> Problem to work on
Check every line below for the word "agent" and copy each one that has it.

═══ Data for this exercise

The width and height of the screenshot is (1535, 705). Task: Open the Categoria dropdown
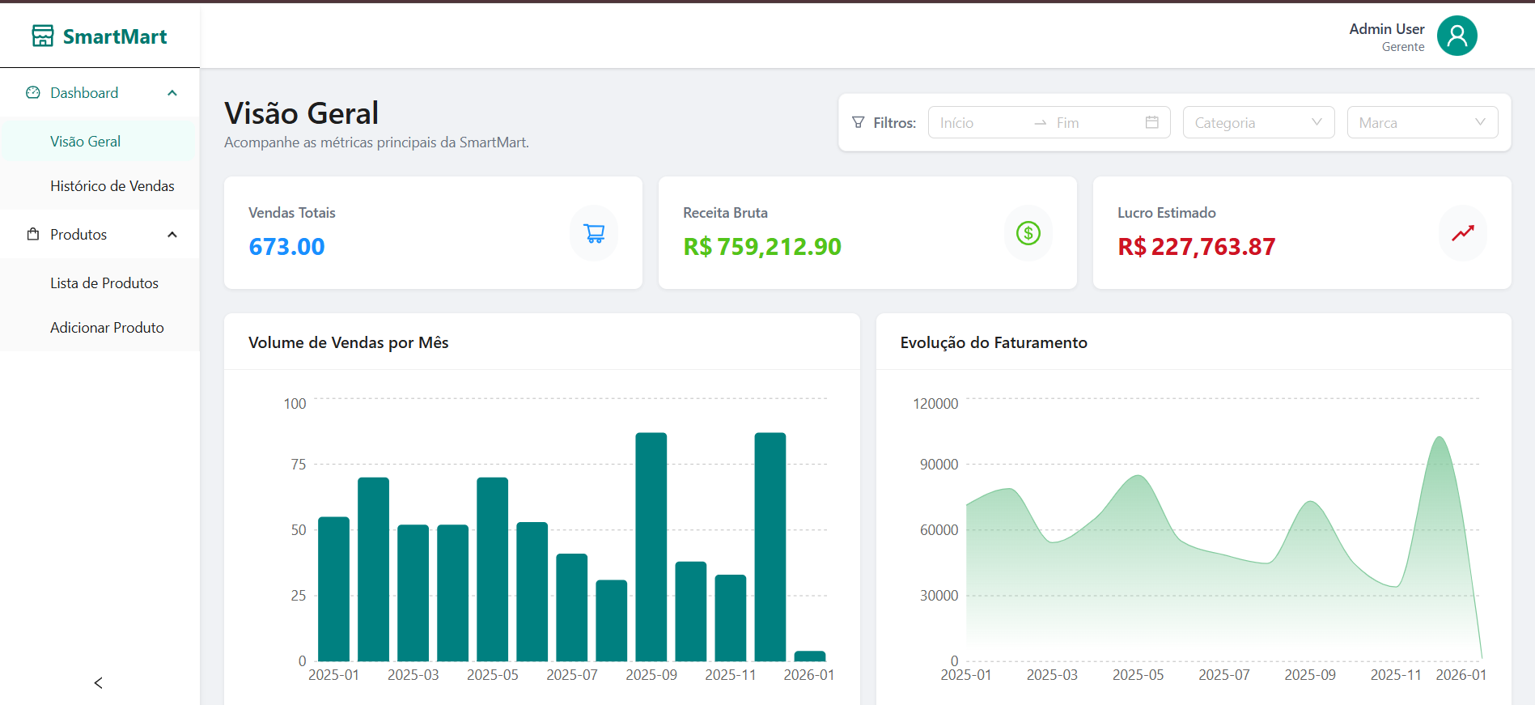[1257, 122]
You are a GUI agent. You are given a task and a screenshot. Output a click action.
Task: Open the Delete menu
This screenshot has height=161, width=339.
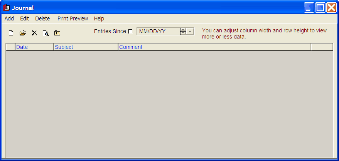[x=42, y=18]
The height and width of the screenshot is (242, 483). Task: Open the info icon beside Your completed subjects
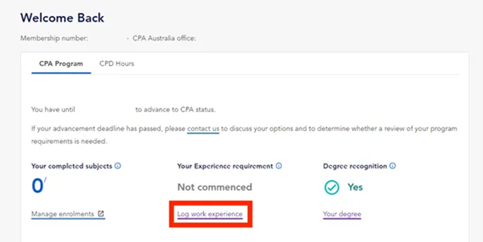click(x=118, y=166)
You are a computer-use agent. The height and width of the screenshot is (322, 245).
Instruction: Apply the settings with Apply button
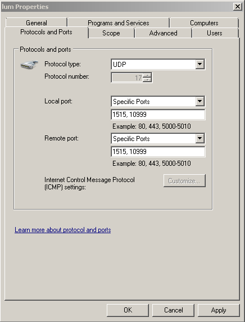click(219, 310)
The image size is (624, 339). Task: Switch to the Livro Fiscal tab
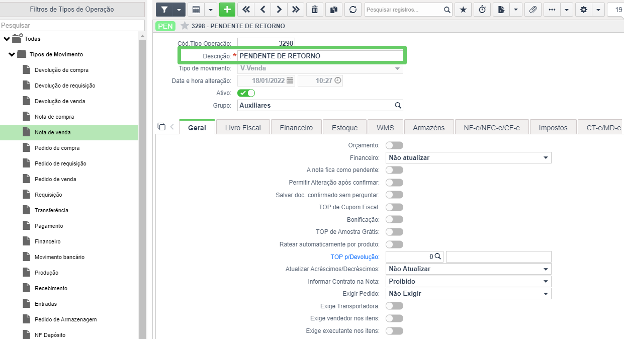243,128
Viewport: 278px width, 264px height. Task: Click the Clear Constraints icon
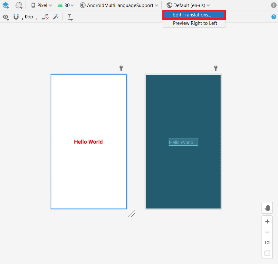pyautogui.click(x=45, y=17)
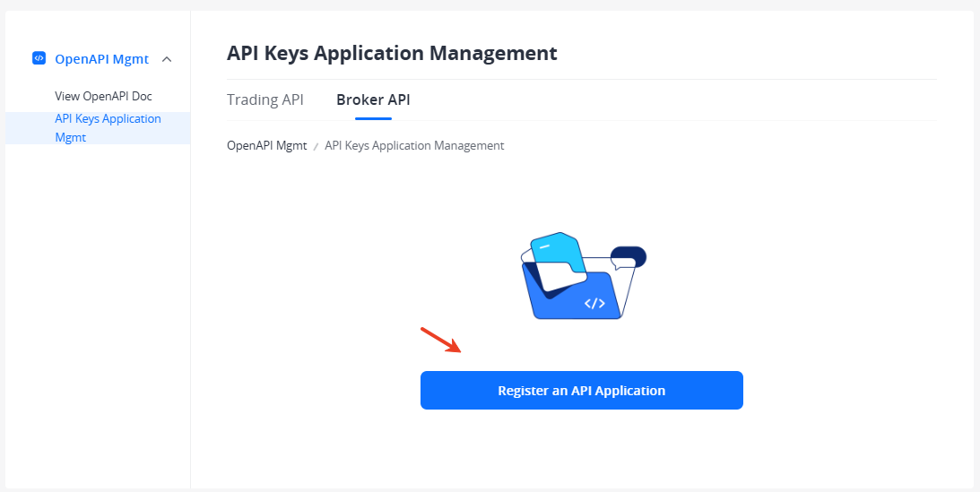This screenshot has height=492, width=980.
Task: Select the OpenAPI Mgmt sidebar menu label
Action: (x=101, y=59)
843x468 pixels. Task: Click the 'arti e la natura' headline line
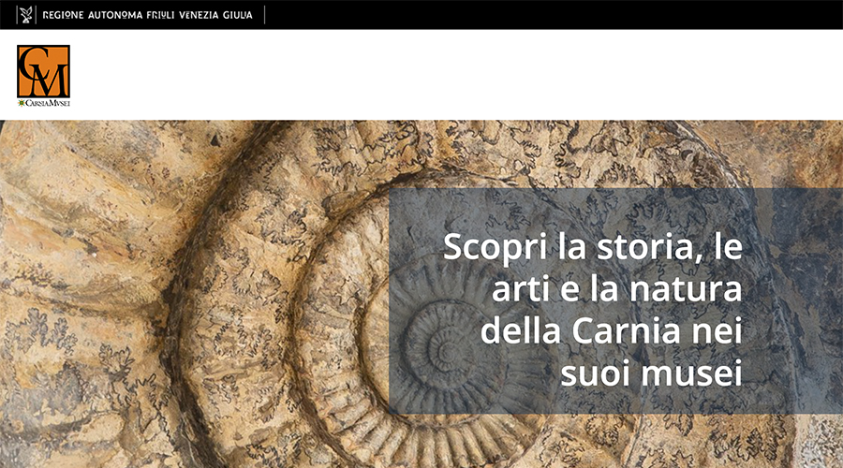tap(616, 288)
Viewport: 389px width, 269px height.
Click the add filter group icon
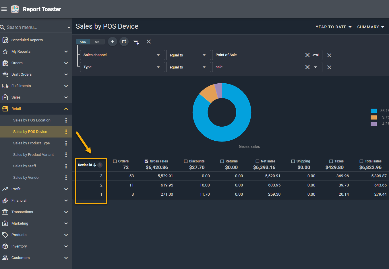124,42
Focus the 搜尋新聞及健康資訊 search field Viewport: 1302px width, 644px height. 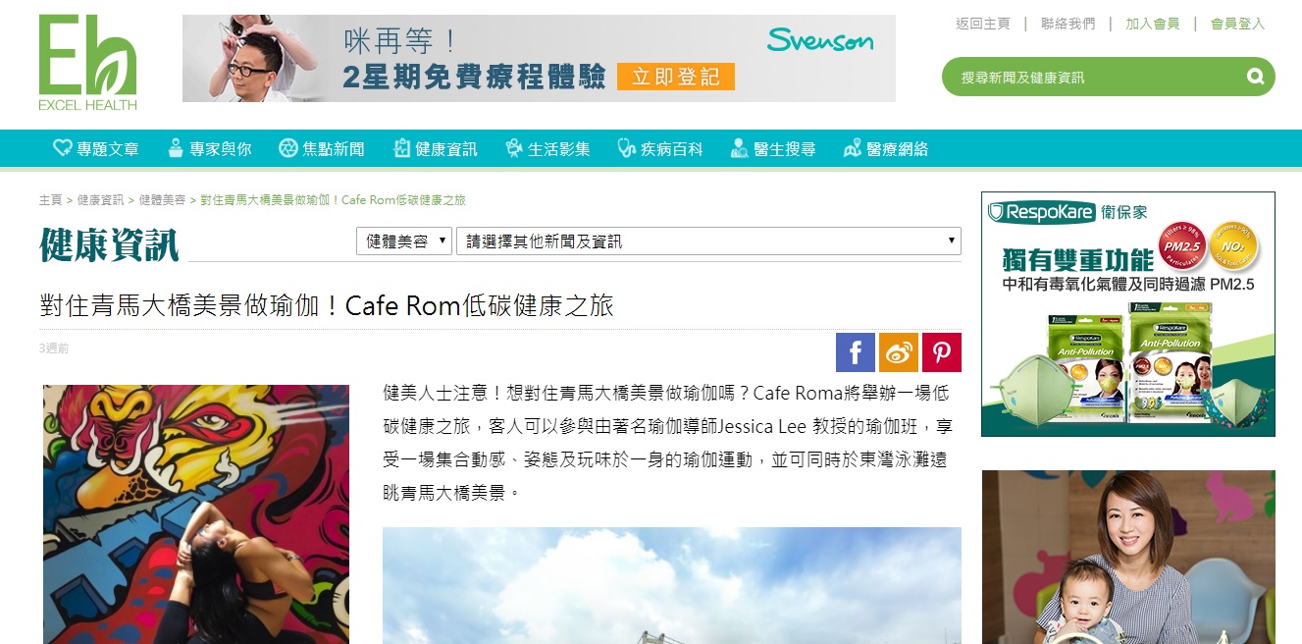tap(1089, 77)
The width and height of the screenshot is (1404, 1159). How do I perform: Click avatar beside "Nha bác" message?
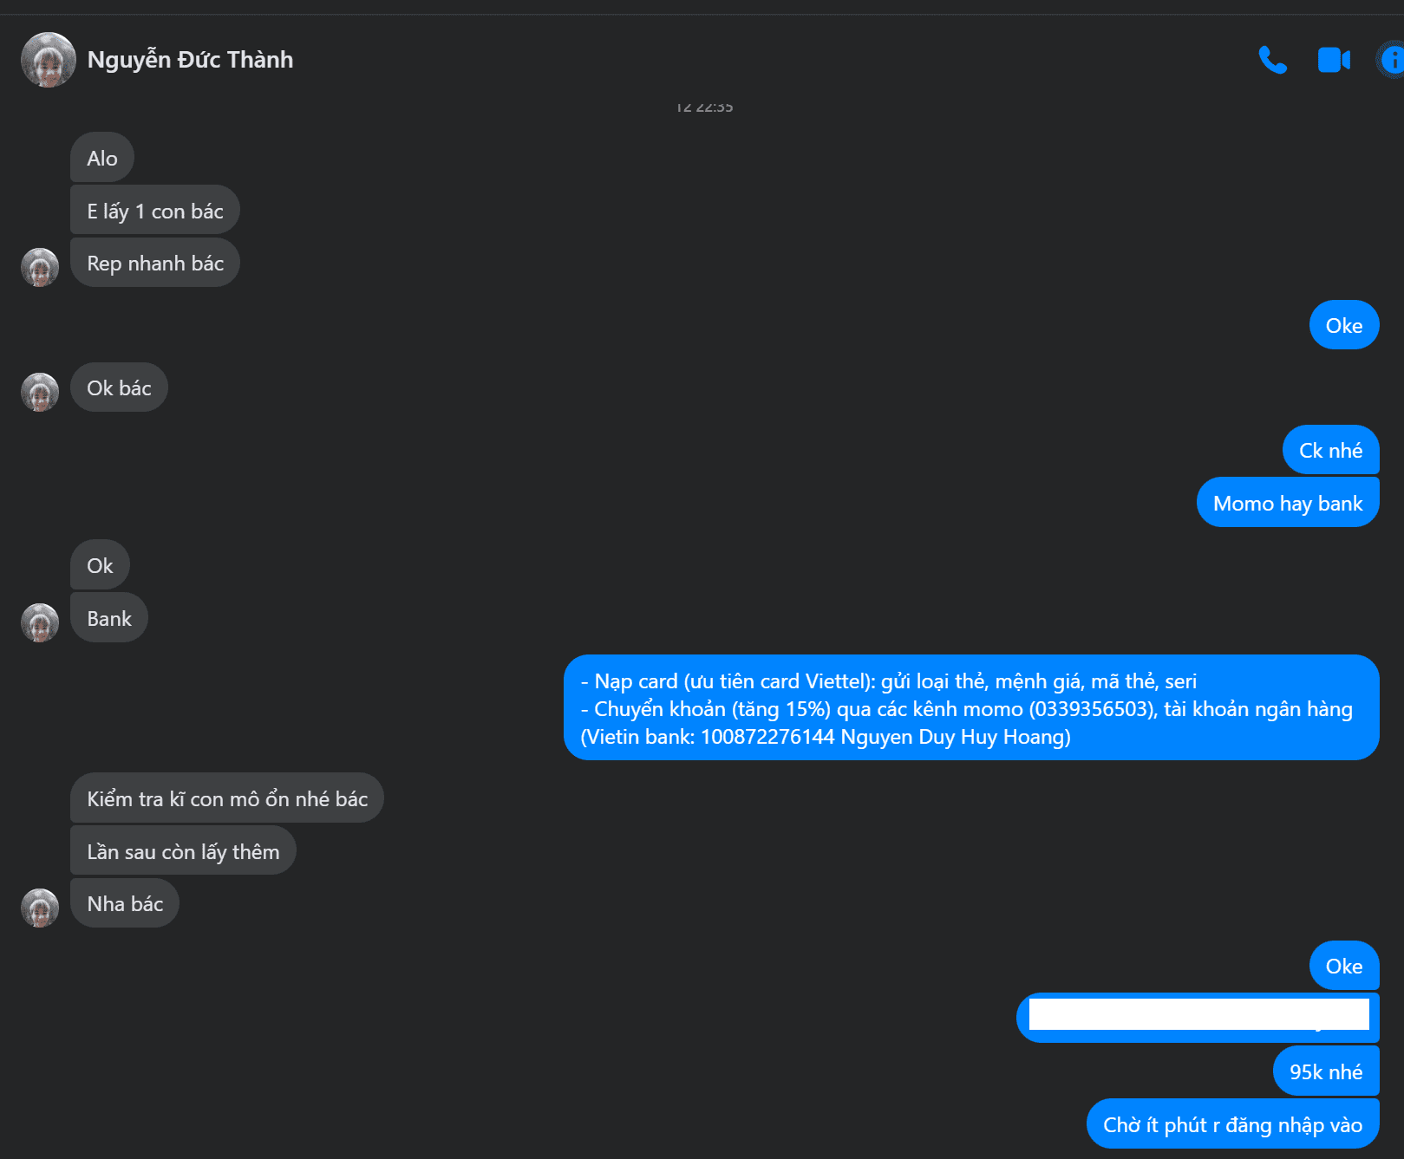pos(40,908)
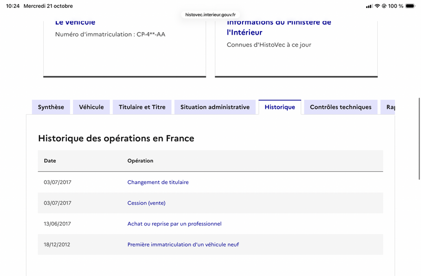Tap the 10:24 clock in status bar
Screen dimensions: 421x276
coord(13,6)
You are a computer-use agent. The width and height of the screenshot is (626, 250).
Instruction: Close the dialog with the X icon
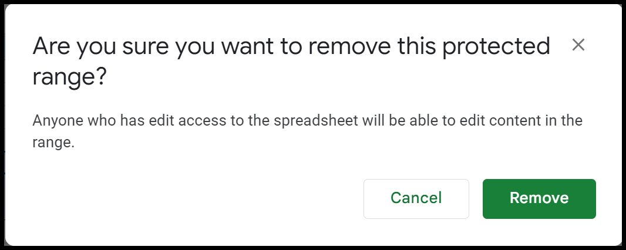tap(578, 45)
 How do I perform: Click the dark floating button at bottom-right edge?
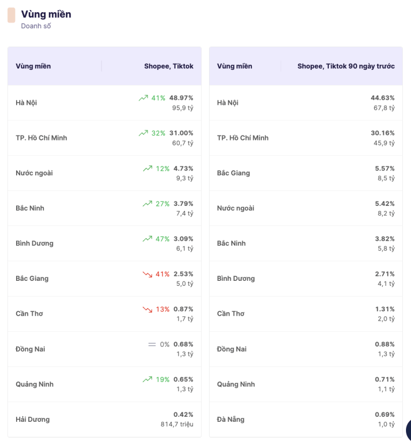(408, 430)
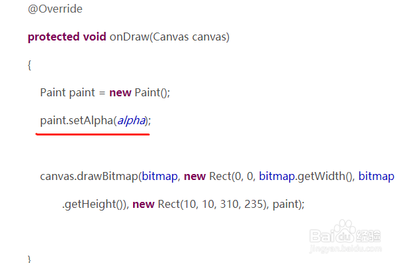
Task: Click the onDraw method name
Action: (x=130, y=37)
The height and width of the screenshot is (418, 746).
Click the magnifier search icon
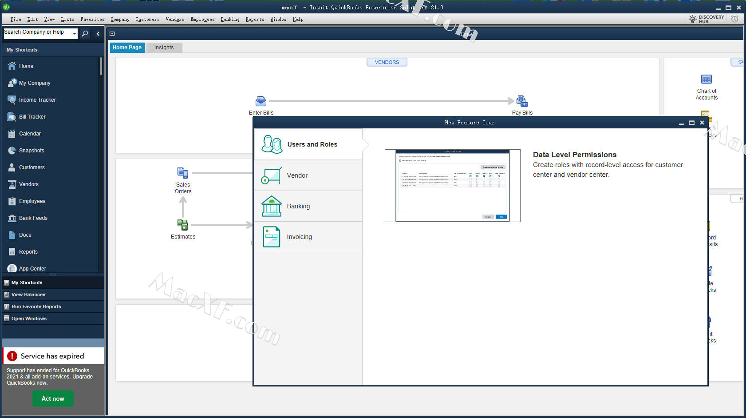(85, 34)
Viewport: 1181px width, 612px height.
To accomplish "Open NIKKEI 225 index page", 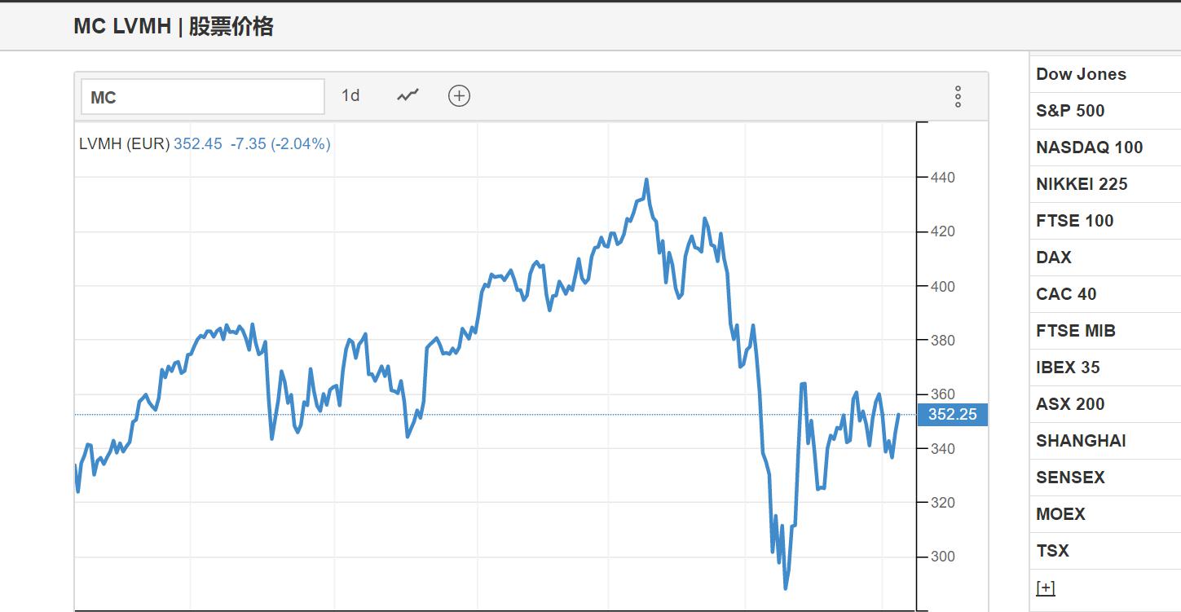I will 1082,184.
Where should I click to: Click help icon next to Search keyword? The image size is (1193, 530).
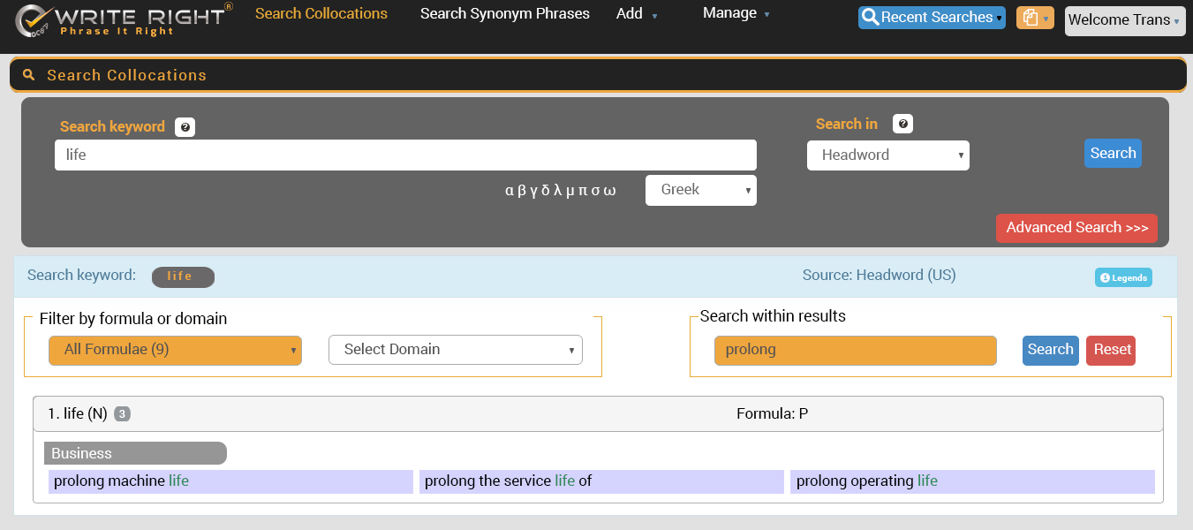tap(185, 127)
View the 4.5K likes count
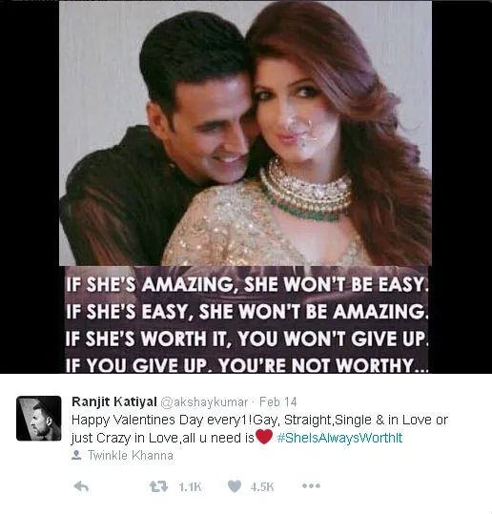Image resolution: width=492 pixels, height=514 pixels. click(262, 486)
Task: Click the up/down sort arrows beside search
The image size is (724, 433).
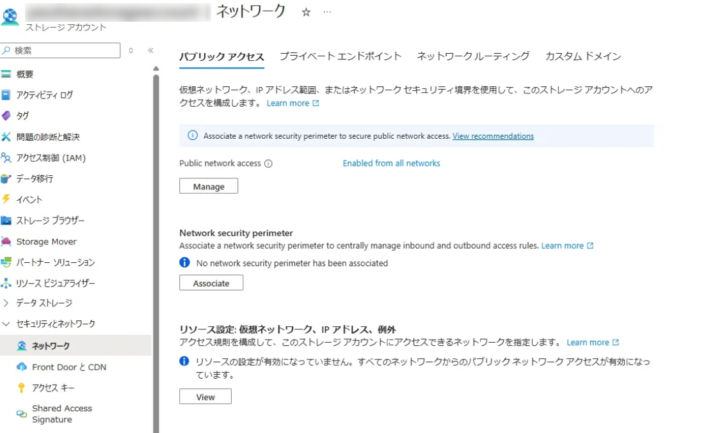Action: click(x=131, y=51)
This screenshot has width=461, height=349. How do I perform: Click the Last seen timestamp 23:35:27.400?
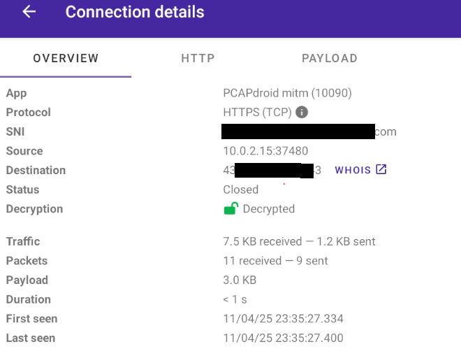click(283, 338)

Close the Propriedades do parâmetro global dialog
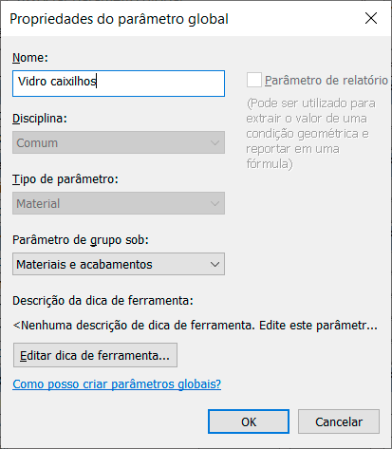(371, 18)
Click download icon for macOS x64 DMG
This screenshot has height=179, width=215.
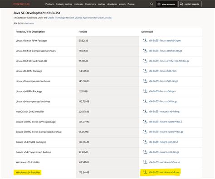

══════

> Output for this task
You are a GUI agent. You are given a task and a screenshot. Output a click action.
You are a computer-use agent. The height and width of the screenshot is (322, 245).
You are a computer-use agent. The width and height of the screenshot is (626, 250).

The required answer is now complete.